From a shelf under the bar she took a segment of lime and dropped it in her drink. Acid mood. Swirling citrus thoughts. The smell of nicotine competed in the air around her with the sharp vinegary scent of brown sauce squeezed into ramekins. Narrowing her eyes into a kind of safari squint, thinking that she’d much rather be at home watching David Attenborough tapes, she studied the half-dozen drinkers arranged around her. A few of the beige-jacket crowd sitting at a low table, playing bridge and making jokes about their wives. Also a local writer who liked to drink real ale while making notes in his bloodred notebook. (“Waves are amazing” was the only sentence Freya had seen.) And closer, sitting at the bar, a crossword laid out between his arms, was an eccentric guy everyone called the Captain. “The Captain of what?” Freya occasionally asked, but no one seemed to know. Her attempts to get some sense out of the Captain himself on this simple but apparently intimate issue had, as yet, yielded no success. He looked like the love child of badgers. White whiskery sideburns. Liver spots on his skinny cheeks. She stared now into the high frizz of his hair, bluish and electric, separate threads of it startled by light. His age was somewhere north of seventy. The high numbers merged into one another, top floors of a skyscraper, distant.

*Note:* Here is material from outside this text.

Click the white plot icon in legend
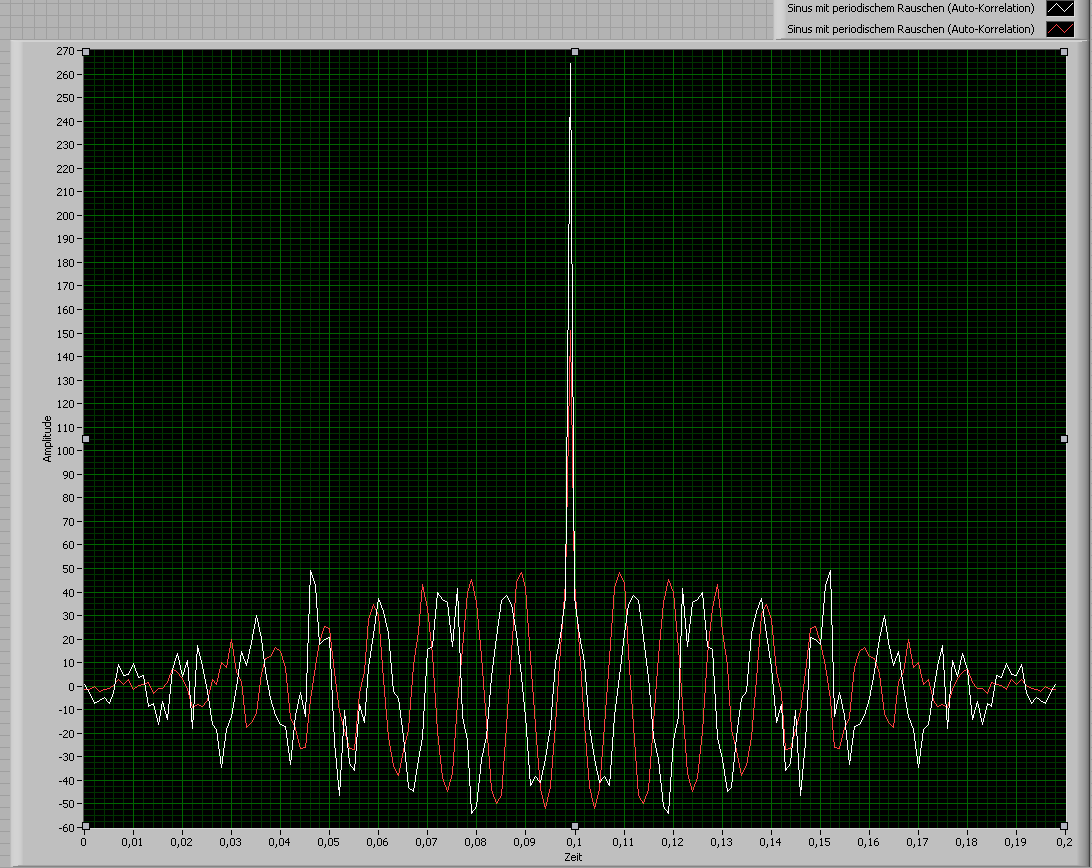[1058, 8]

The one undisputed thing about the Captain was his natural habitat: Brighton’s charity shops and second-hand stores, places where he could indulge his remarkable need to rummage. The Captain had an insatiable appetite for memorabilia. The very best of his discoveries found their way into a small enterprise three streets back from the beach: a “cultural institution” he called the Museum of Lost Content. To most, the museum—of which the Captain was Founder, Acquisitions Manager, Curator and the sole member of staff—was an attic flat filled with junk. But to Freya sometimes it seemed a place of liberating disarray. When the weather was bad she went there on her lunch breaks. The Captain never charged her an entry fee. He never seemed to charge anyone an entry fee. His ability to stay financially afloat was one of several mysteries that orbited his person.
“The eighth wonder of the world,” he was saying now. The tatty leather elbow patches on his red jacket squeaked against the bar as he shuffled on his stool. Freya assumed he was talking about his museum, or reciting a crossword clue, but she was wrong. He was referring to Marina. She entered the bar area pink-cheeked, pneumatic, holding a dusty lidless plastic box topped with crayons and Lego. The card players at the table to the left became tremulous of eyebrow and low of voice. The Captain cracked his fingers. A silver pendant bobbed helplessly on the swell of her breasts. An unusually low-cut little number. Lately Freya had felt herself slipping into a rivalry of delicate dimensions.
“Freya, darling, do you mind if I leave this box behind the bar?”
She shrugged. “We’ve got kids staying?”
“No, it’s my little nephew. My sister is ill. I’ve got him with me later today.”
“I didn’t realise you had a sister.”
“Seven,” Marina admitted.
“You’ve got seven sisters?”
“Yes. And one brother. But he adds nothing.”
“Zone Three,” the Captain said, tapping his knuckles three times on the bar.
“I’m sorry?” Marina said.
“Seven Sisters. Between Finsbury Park
and Tottenham Hale, in Zone Three, if I’m not mistaken. London Underground. Also a term to describe a loosely linked collective of Stalinist skyscrapers in Moscow. Yes, an unusual combination of Russian baroque and Gothic. Saw a couple of them after the war.”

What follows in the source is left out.